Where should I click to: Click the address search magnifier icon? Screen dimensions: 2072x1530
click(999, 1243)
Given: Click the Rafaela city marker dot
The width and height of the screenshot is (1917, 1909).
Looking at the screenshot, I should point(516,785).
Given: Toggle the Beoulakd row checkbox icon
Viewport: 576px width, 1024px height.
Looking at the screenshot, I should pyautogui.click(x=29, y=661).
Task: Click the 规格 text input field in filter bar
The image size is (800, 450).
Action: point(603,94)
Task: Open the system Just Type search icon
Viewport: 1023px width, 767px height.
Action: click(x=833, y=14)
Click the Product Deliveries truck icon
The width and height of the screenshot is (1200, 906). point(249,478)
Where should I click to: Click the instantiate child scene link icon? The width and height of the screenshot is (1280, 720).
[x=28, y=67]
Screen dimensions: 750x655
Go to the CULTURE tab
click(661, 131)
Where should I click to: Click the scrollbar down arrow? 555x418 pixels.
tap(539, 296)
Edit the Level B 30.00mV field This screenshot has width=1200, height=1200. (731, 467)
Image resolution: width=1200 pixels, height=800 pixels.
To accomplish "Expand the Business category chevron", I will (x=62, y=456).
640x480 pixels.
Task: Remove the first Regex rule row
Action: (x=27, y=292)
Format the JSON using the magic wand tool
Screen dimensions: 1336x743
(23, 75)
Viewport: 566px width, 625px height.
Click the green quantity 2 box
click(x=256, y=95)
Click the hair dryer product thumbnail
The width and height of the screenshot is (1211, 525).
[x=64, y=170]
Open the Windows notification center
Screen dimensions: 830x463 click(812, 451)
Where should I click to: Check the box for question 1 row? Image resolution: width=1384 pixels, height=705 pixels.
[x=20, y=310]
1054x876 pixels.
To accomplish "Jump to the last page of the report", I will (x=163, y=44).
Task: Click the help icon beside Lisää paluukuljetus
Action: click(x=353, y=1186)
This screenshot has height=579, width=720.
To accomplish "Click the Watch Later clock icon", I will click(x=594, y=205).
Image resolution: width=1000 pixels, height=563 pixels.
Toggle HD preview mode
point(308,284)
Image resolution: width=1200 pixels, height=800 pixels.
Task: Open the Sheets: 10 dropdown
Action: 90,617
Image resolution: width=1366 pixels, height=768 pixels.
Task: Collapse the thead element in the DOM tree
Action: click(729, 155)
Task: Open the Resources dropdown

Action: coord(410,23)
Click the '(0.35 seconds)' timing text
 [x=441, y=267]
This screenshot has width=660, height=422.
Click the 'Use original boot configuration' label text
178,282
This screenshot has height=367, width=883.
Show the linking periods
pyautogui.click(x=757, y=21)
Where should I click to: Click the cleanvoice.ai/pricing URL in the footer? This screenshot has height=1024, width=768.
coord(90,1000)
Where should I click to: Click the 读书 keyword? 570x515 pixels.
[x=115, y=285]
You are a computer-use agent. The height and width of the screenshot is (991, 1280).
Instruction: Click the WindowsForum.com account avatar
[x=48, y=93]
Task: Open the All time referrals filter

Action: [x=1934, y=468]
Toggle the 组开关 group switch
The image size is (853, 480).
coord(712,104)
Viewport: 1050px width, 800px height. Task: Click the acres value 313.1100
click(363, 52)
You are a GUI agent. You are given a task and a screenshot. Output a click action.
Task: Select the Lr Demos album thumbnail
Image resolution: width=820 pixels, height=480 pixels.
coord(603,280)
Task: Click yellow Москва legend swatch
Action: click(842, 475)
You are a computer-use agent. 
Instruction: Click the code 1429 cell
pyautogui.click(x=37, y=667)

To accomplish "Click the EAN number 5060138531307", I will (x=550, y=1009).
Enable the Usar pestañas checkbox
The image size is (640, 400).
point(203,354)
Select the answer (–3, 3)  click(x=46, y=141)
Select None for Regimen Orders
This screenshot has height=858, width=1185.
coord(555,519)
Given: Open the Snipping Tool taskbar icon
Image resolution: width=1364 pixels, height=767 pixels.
-------------------------
#### EXERCISE AIM
Once the records are read, print each of them exactly as written.

#### REPLY TO THE TASK
Where should I click to: Click the address search magnifier icon? Screen dimensions: 2072x1530
click(999, 1243)
Given: Click the Rafaela city marker dot
The width and height of the screenshot is (1917, 1909).
Looking at the screenshot, I should point(516,785).
Given: Toggle the Beoulakd row checkbox icon
Viewport: 576px width, 1024px height.
Looking at the screenshot, I should pyautogui.click(x=29, y=661).
Task: Click the 规格 text input field in filter bar
The image size is (800, 450).
Action: point(603,94)
Task: Open the system Just Type search icon
Viewport: 1023px width, 767px height.
Action: click(x=833, y=14)
Click the Product Deliveries truck icon
The width and height of the screenshot is (1200, 906). point(249,478)
Where should I click to: Click the instantiate child scene link icon? The width and height of the screenshot is (1280, 720).
[x=28, y=67]
Screen dimensions: 750x655
Go to the CULTURE tab
click(661, 131)
Where should I click to: Click the scrollbar down arrow? 555x418 pixels.
tap(539, 296)
Edit the Level B 30.00mV field This screenshot has width=1200, height=1200. (731, 467)
Image resolution: width=1200 pixels, height=800 pixels.
To accomplish "Expand the Business category chevron", I will (x=62, y=456).
640x480 pixels.
Task: Remove the first Regex rule row
Action: (x=27, y=292)
Format the JSON using the magic wand tool
Screen dimensions: 1336x743
(23, 75)
Viewport: 566px width, 625px height.
Click the green quantity 2 box
click(x=256, y=95)
Click the hair dryer product thumbnail
The width and height of the screenshot is (1211, 525).
[x=64, y=170]
Open the Windows notification center
Screen dimensions: 830x463 click(812, 451)
Where should I click to: Check the box for question 1 row? Image resolution: width=1384 pixels, height=705 pixels.
[x=20, y=310]
1054x876 pixels.
To accomplish "Jump to the last page of the report", I will (x=163, y=44).
Task: Click the help icon beside Lisää paluukuljetus
Action: click(x=353, y=1186)
This screenshot has height=579, width=720.
To accomplish "Click the Watch Later clock icon", I will click(x=594, y=205).
Image resolution: width=1000 pixels, height=563 pixels.
Toggle HD preview mode
point(308,284)
Image resolution: width=1200 pixels, height=800 pixels.
Task: Open the Sheets: 10 dropdown
Action: 90,617
Image resolution: width=1366 pixels, height=768 pixels.
Task: Collapse the thead element in the DOM tree
Action: click(729, 155)
Task: Open the Resources dropdown

Action: coord(410,23)
Click the '(0.35 seconds)' timing text
 [x=441, y=267]
This screenshot has width=660, height=422.
Click the 'Use original boot configuration' label text
178,282
This screenshot has height=367, width=883.
Show the linking periods
pyautogui.click(x=757, y=21)
Where should I click to: Click the cleanvoice.ai/pricing URL in the footer? This screenshot has height=1024, width=768.
coord(90,1000)
Where should I click to: Click the 读书 keyword? 570x515 pixels.
[x=115, y=285]
You are a computer-use agent. The height and width of the screenshot is (991, 1280).
Instruction: Click the WindowsForum.com account avatar
[x=48, y=93]
Task: Open the All time referrals filter

Action: [x=1934, y=468]
Toggle the 组开关 group switch
The image size is (853, 480).
coord(712,104)
Viewport: 1050px width, 800px height. Task: Click the acres value 313.1100
click(363, 52)
You are a GUI agent. You are given a task and a screenshot. Output a click action.
Task: Select the Lr Demos album thumbnail
Image resolution: width=820 pixels, height=480 pixels.
coord(603,280)
Task: Click yellow Москва legend swatch
Action: click(842, 475)
You are a computer-use agent. 
Instruction: Click the code 1429 cell
pyautogui.click(x=37, y=667)

To accomplish "Click the EAN number 5060138531307", I will (x=550, y=1009).
Enable the Usar pestañas checkbox
The image size is (640, 400).
point(203,354)
Select the answer (–3, 3)  click(x=46, y=141)
Select None for Regimen Orders
This screenshot has height=858, width=1185.
coord(555,519)
Given: Open the Snipping Tool taskbar icon
Image resolution: width=1364 pixels, height=767 pixels.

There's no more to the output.